The Little Box Challenge was an engineering competition run by Google and the IEEE's Power Electronics Society. The original challenge was posted on July 22, 2014, with modifications on December 16, 2014, and March 23, 2015. Testing was in October 2015 at the National Renewable Energy Laboratory. From the 18 finalists, CE+T Power's team called Red Electrical Devils won the $1 million prize, which was awarded to them in March 2016.

The challenge was to build a power inverter that was about one tenth the size of the state-of-the-art at the time. It had to have an efficiency greater than 95 percent and handle loads of 2 kW. It also had to fit in a metal enclosure of no more than 40 cubic inches (the eponymous "little box") and withstand 100 hours of testing.

The goals of the competition were lower cost solar photovoltaic power, more efficient uninterruptible power supplies, affordable microgrids, and the ability to use an electric vehicle's battery as backup power during a power outage. Google also hoped a smaller inverter could make its data centers run more efficiently.

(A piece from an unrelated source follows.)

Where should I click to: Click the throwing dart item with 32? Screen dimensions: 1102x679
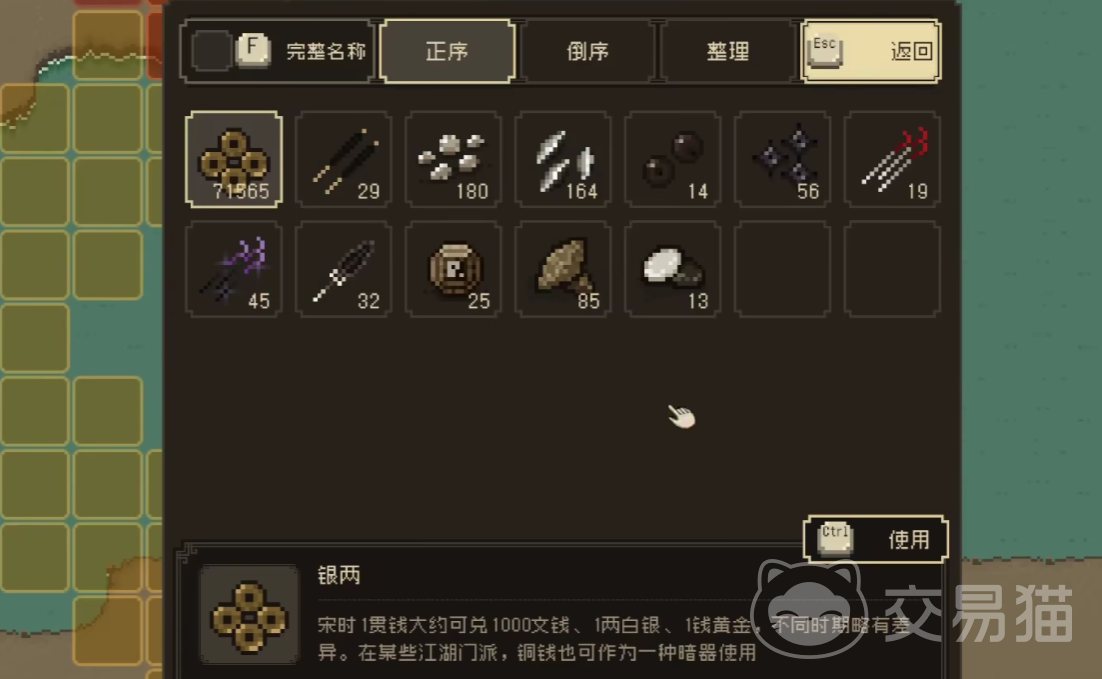[x=343, y=269]
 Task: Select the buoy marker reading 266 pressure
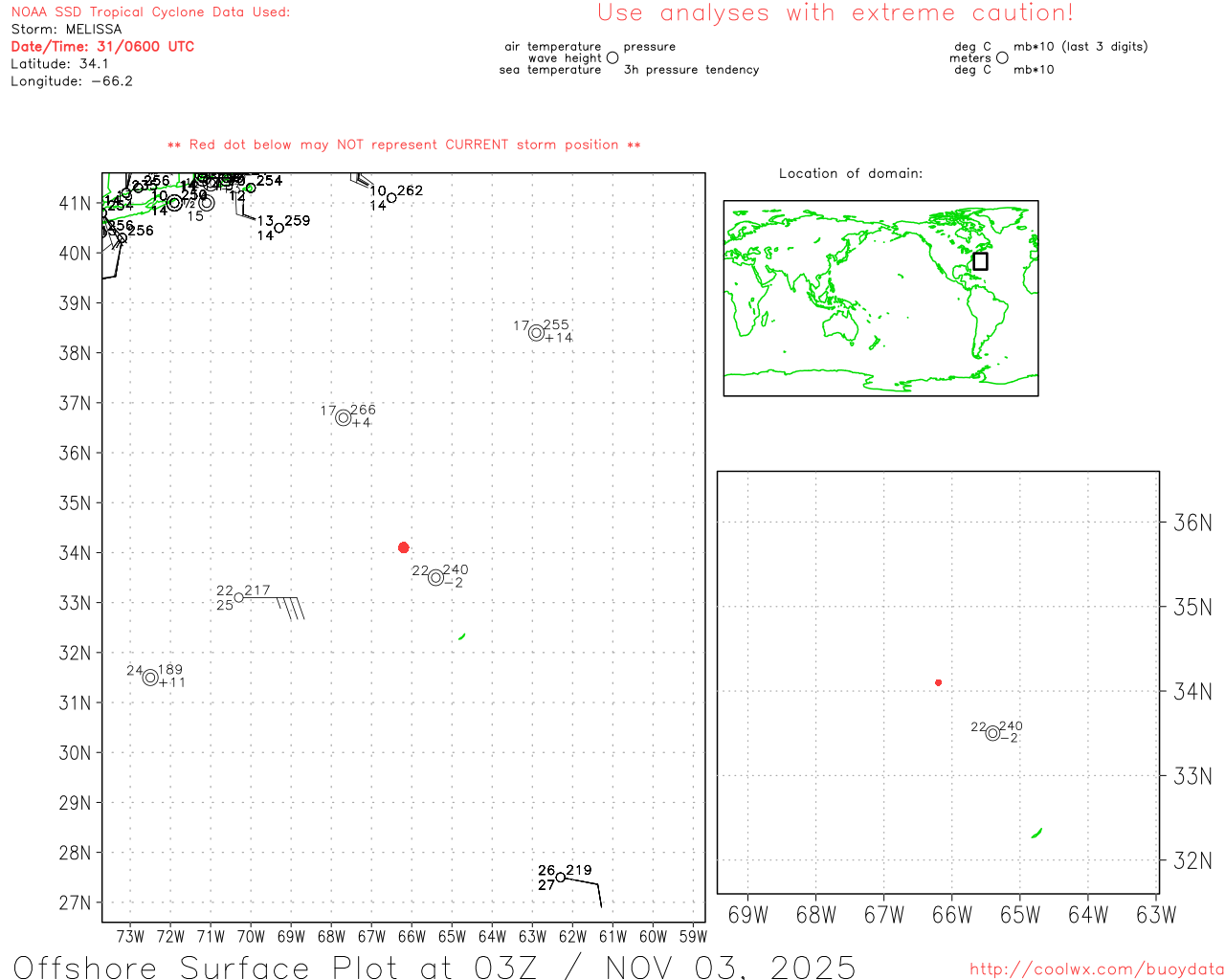pyautogui.click(x=343, y=417)
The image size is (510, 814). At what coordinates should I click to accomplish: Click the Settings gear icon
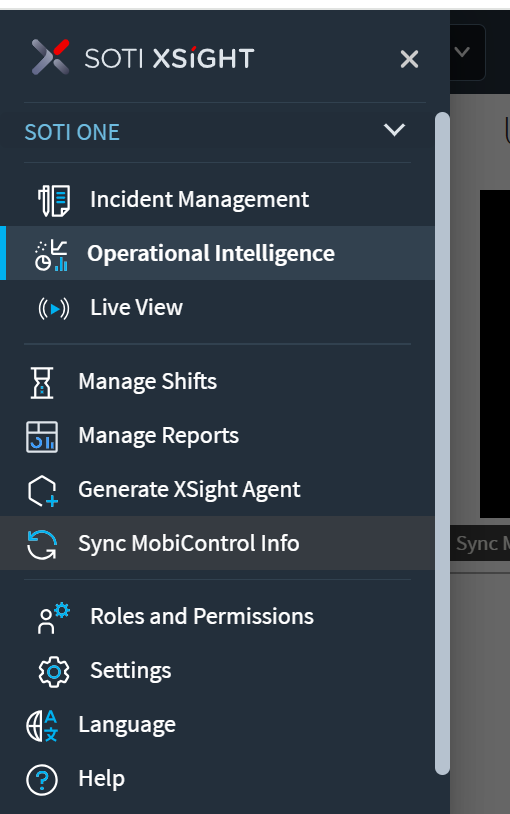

More than 100 international teams from university researchers and students to large companies and garage tinkerers entered the Google Little Box Challenge competition. Eighteen finalists were chosen in October 2015. These 18 teams entered the Challenge's final stretch by submitting their competition prototypes, which underwent Google's stringent test regimen. The results of this worldwide competition were announced at the ARPA-E 2016, March conference. Of the 18 finalists, only 3 teams passed every one of Google's test requirements, those being the top three finishers.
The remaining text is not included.